START PAGE EXTRACT
Close reading has nothing to do with whether a text is read aloud to students or whether they read it themselves. Doing the reading for kids will not make them stronger readers. The point of having kids read texts with higher Lexiles estimates is not so teachers can practice their reading skills, it is so kids can do so. I think this teacher makes a big mistake reading the text to the kids instead of giving them a chance to make sense of what it says.
This is not an issue of close reading, but of complex text. Those are two separate, but overlapping, issues in Common Core. Students need to learn to deal with text complexity, including learning to read complex language and dealing with the complex ideas. The teacher here seems to recognize that close reading won’t help the kids to read the challenging language of this text, so she does that part of the work for them (she takes challenging language out of the equation by making sure that no one actually has to deal with it). 

4          4.     Close reading requires multiple readings of a text.
END PAGE EXTRACT
START EXTRACTED MATERIAL
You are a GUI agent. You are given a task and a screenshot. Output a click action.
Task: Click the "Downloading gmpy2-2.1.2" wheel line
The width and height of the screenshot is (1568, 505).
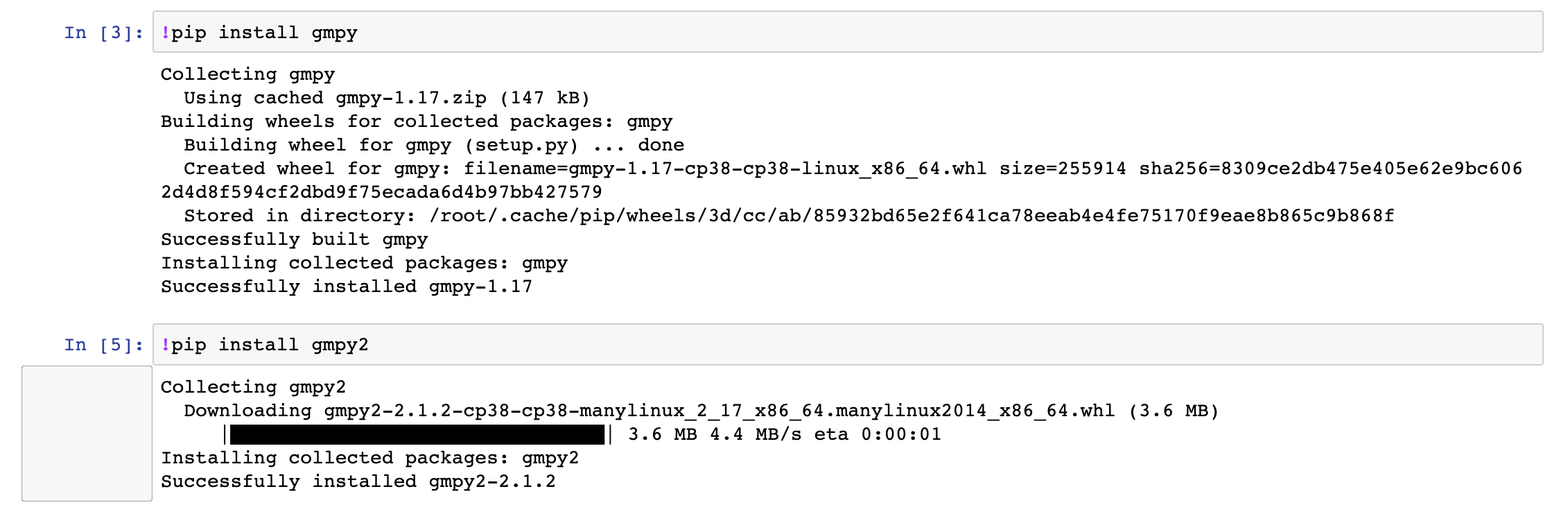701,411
END EXTRACTED MATERIAL
START EXTRACTED MATERIAL
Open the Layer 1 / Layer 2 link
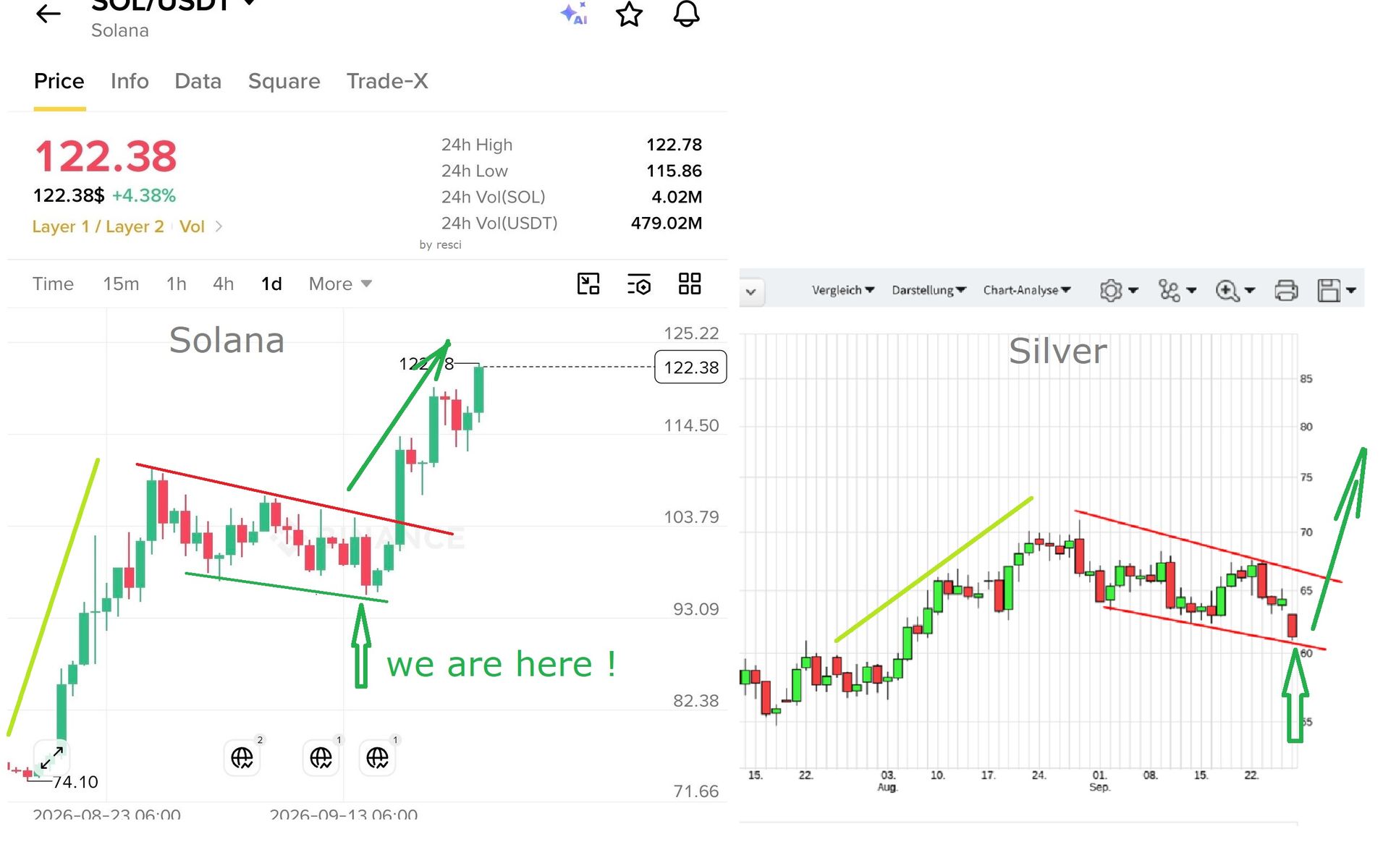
END EXTRACTED MATERIAL
START EXTRACTED MATERIAL
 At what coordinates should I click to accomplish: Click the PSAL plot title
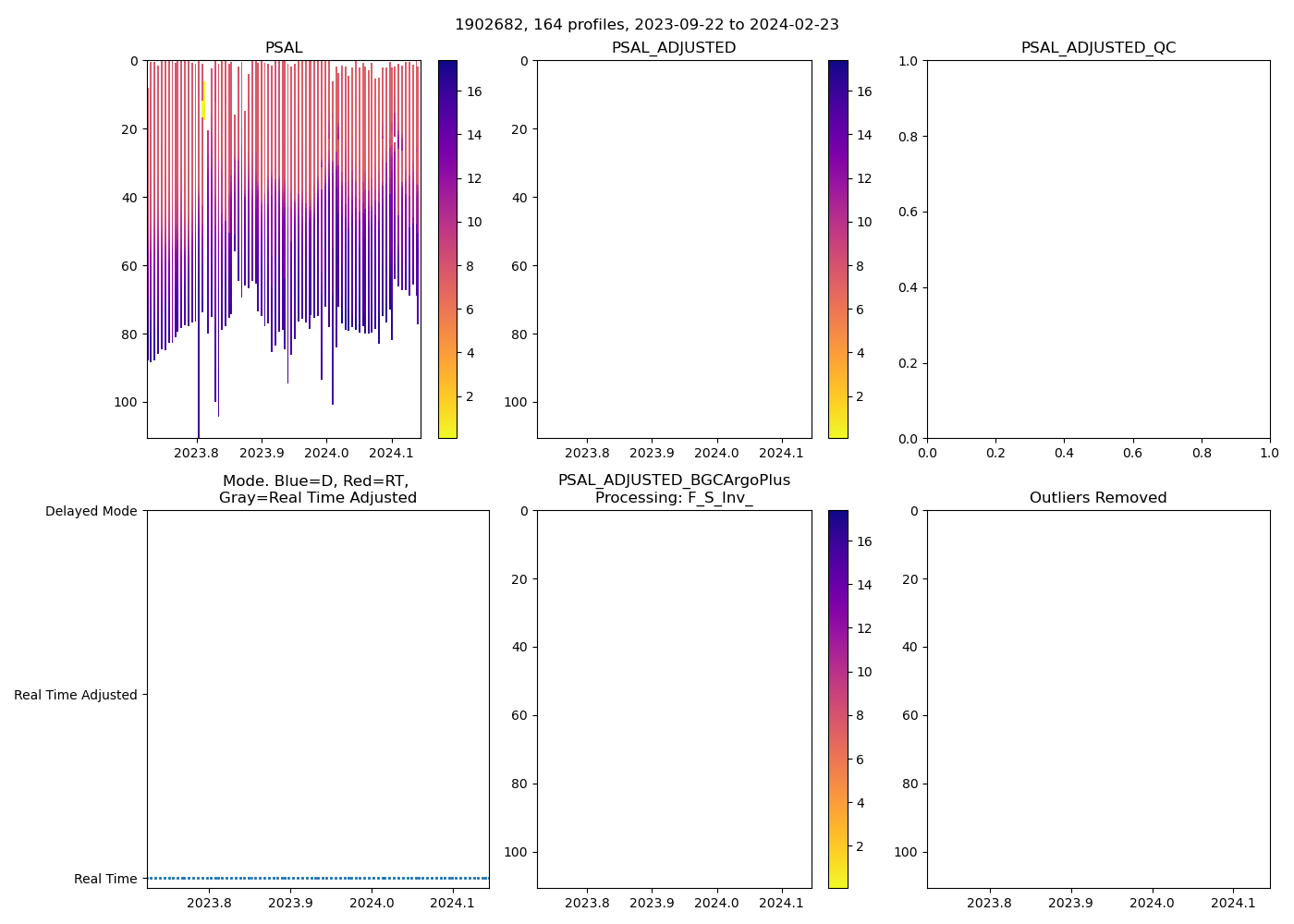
END EXTRACTED MATERIAL
> **WORK TO COMPLETE**
a: Print the passage on close reading from "This is not" to "readings of a text.", copying every word without change.
b: Quote each sentence in the passage on close reading that contains the word "kids."
c: In the passage on close reading, which two Common Core issues are called separate but overlapping?

> **OUTPUTS IN ORDER**
a:
This is not an issue of close reading, but of complex text. Those are two separate, but overlapping, issues in Common Core. Students need to learn to deal with text complexity, including learning to read complex language and dealing with the complex ideas. The teacher here seems to recognize that close reading won’t help the kids to read the challenging language of this text, so she does that part of the work for them (she takes challenging language out of the equation by making sure that no one actually has to deal with it). 

4          4.     Close reading requires multiple readings of a text.

b:
- Doing the reading for kids will not make them stronger readers.
- The point of having kids read texts with higher Lexiles estimates is not so teachers can practice their reading skills, it is so kids can do so.
- I think this teacher makes a big mistake reading the text to the kids instead of giving them a chance to make sense of what it says.
- The teacher here seems to recognize that close reading won’t help the kids to read the challenging language of this text, so she does that part of the work for them (she takes challenging language out of the equation by making sure that no one actually has to deal with it).

c: Close reading and complex text.